── RECORDED DATA

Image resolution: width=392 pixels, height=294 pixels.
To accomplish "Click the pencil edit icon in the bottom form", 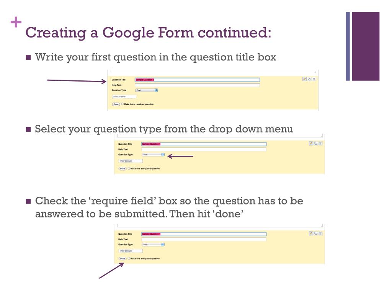I will point(311,233).
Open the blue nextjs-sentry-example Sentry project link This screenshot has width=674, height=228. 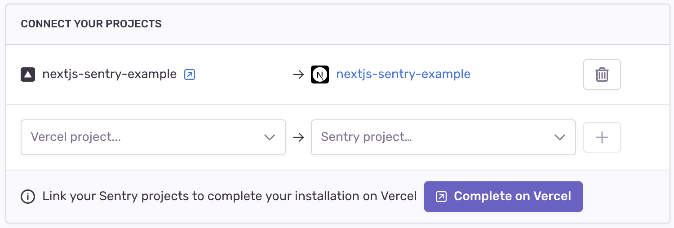click(403, 74)
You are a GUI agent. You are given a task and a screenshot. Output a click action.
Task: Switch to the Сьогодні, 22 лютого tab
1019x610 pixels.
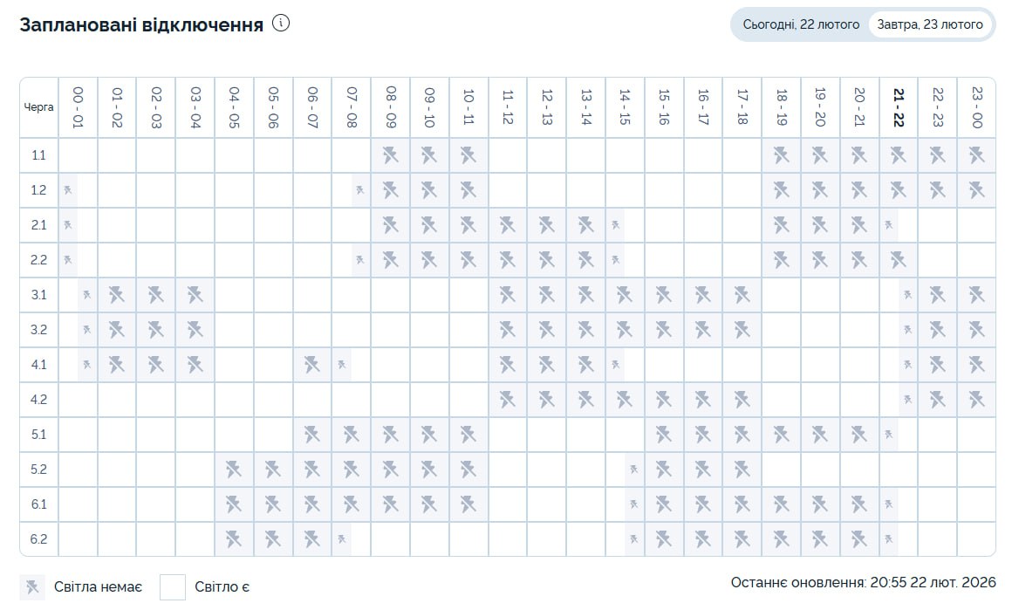(801, 24)
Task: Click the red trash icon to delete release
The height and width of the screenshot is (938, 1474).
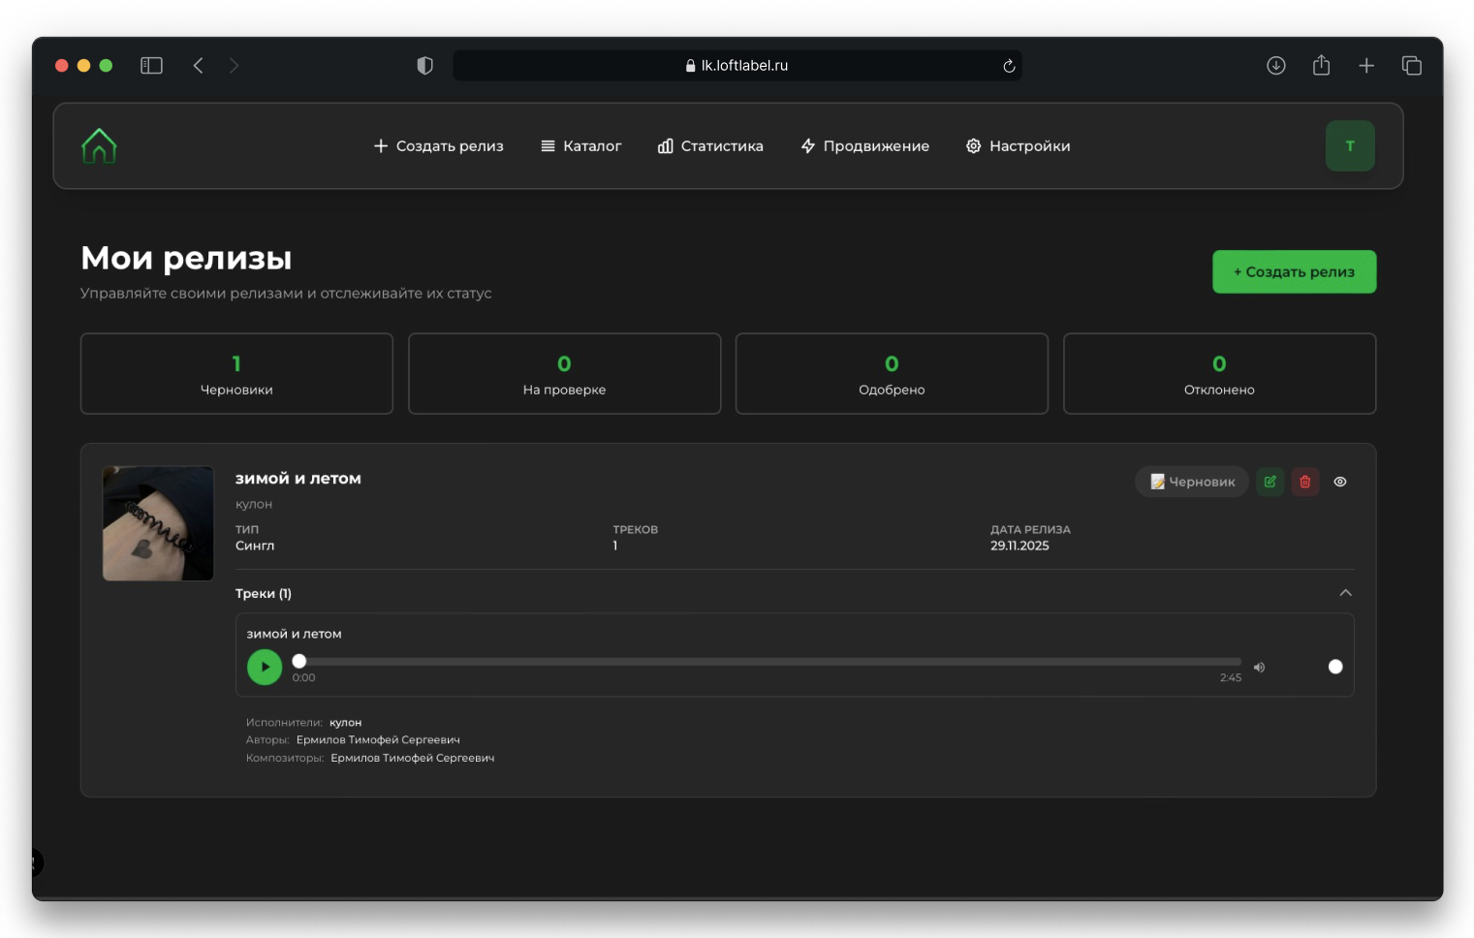Action: click(1304, 482)
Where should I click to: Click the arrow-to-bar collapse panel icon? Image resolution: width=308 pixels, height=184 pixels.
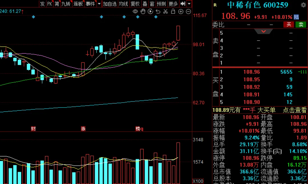click(183, 3)
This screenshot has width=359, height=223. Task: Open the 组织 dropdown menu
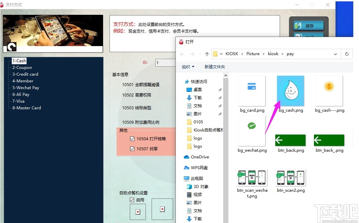[x=188, y=67]
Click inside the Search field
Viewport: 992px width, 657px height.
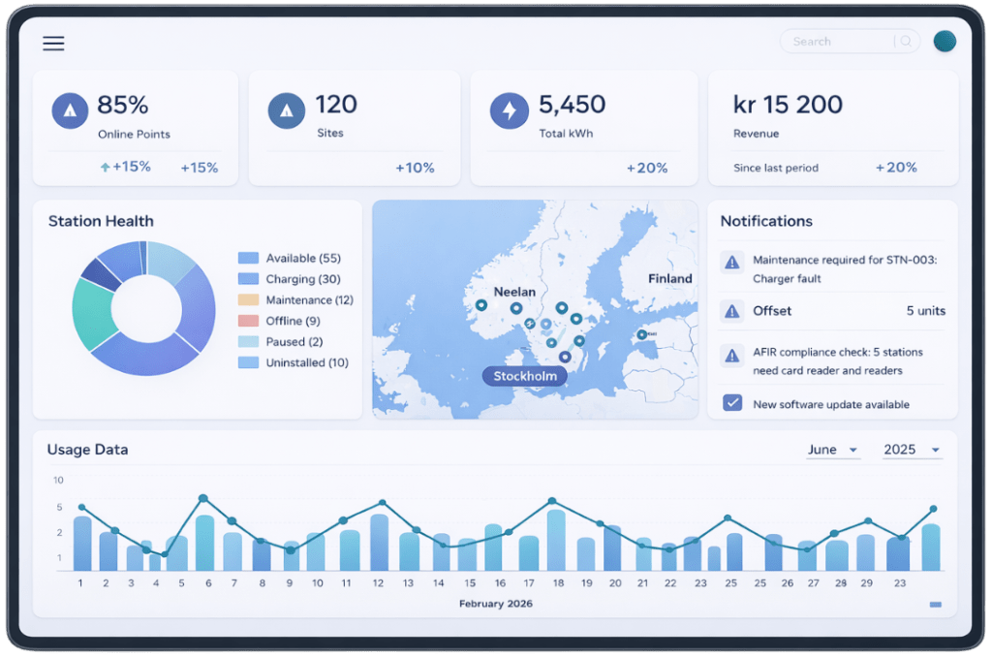[x=838, y=42]
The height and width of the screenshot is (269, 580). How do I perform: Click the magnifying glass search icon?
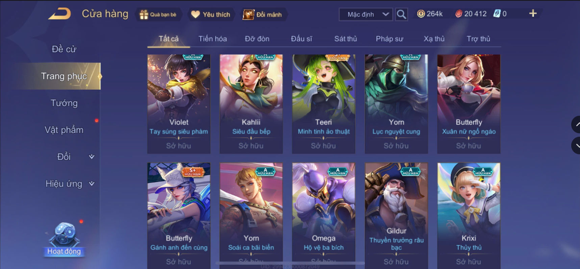tap(401, 14)
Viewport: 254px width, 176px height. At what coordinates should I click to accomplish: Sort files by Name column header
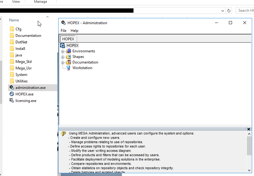point(14,20)
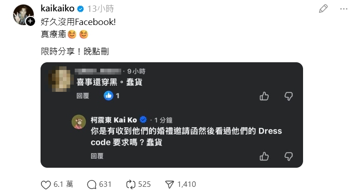Share post via paper plane icon
Screen dimensions: 355x195
(170, 185)

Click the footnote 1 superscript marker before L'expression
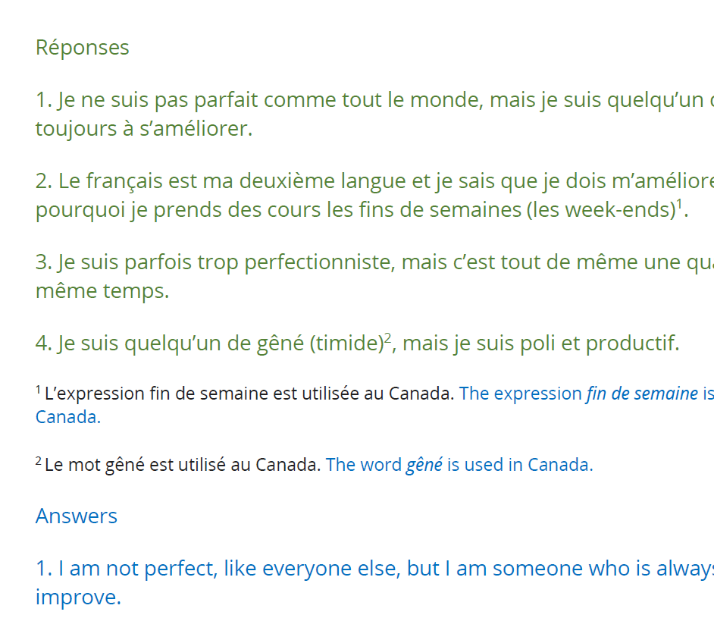coord(38,389)

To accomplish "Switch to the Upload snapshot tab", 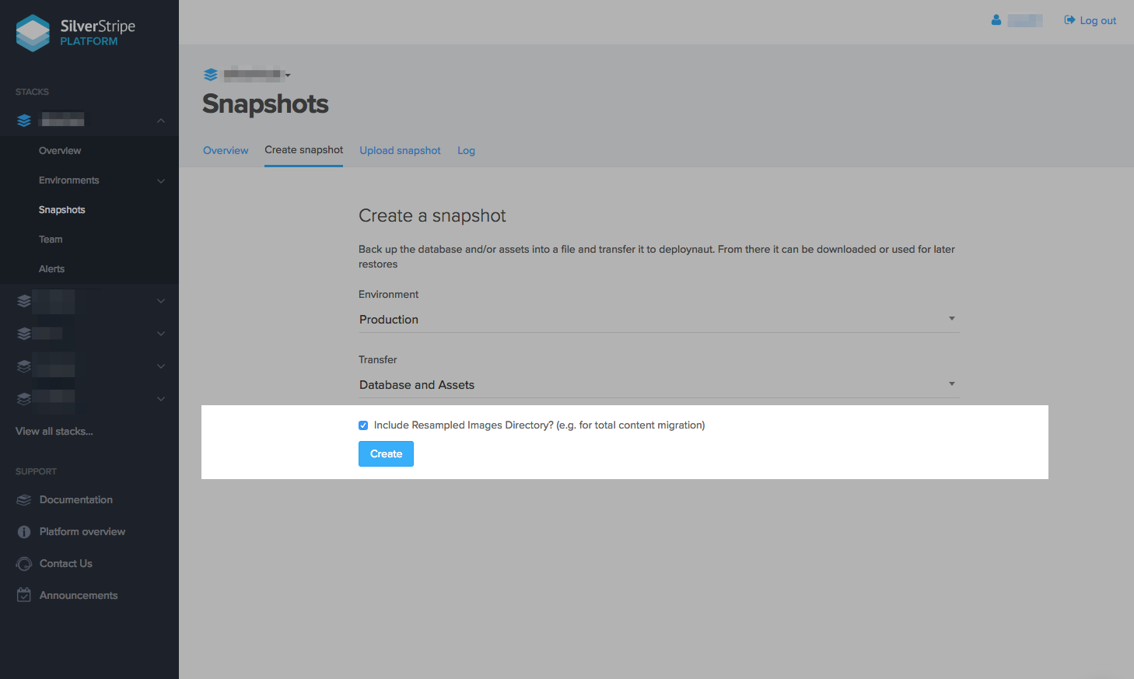I will click(400, 151).
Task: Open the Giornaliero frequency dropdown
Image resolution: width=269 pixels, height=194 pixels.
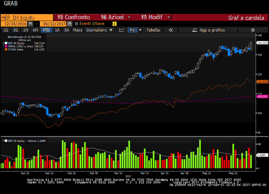Action: tap(99, 30)
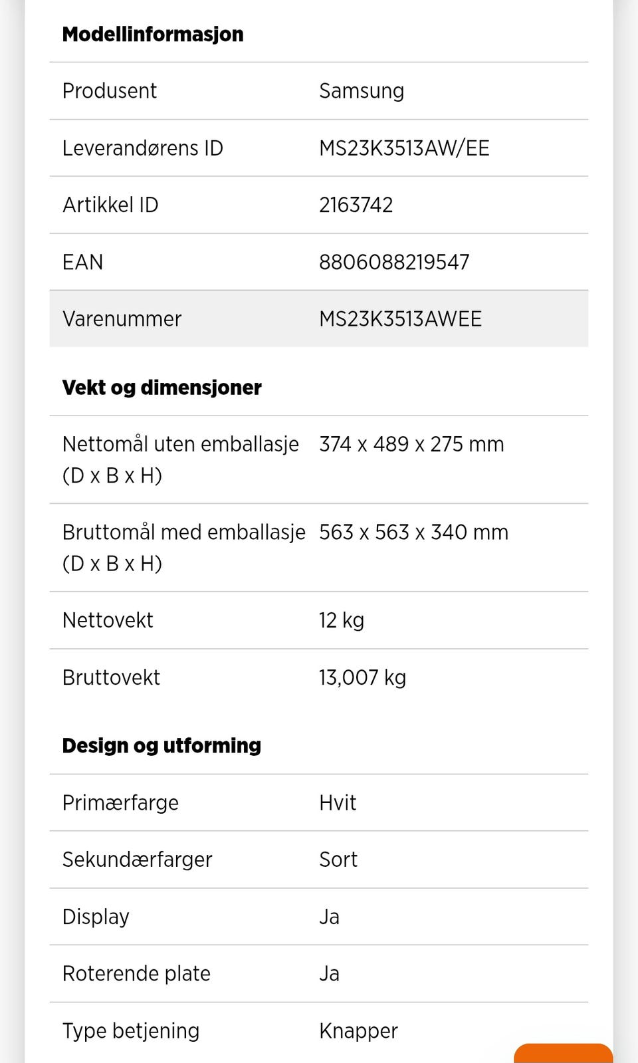Select the EAN number 8806088219547
Screen dimensions: 638x1063
click(394, 262)
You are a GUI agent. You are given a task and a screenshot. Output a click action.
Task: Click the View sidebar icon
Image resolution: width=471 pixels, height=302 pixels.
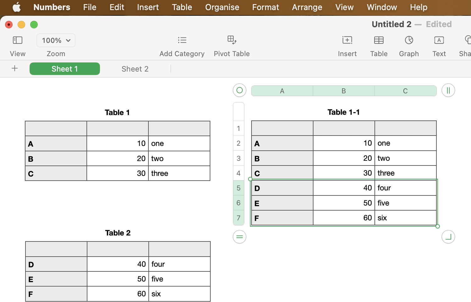click(18, 40)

────

Your answer must be the lines from the one containing "Task: Click the View sidebar icon" through the last line of the records, copied exactly, with no pictures.

Task: Click the View sidebar icon
Image resolution: width=471 pixels, height=302 pixels.
click(18, 40)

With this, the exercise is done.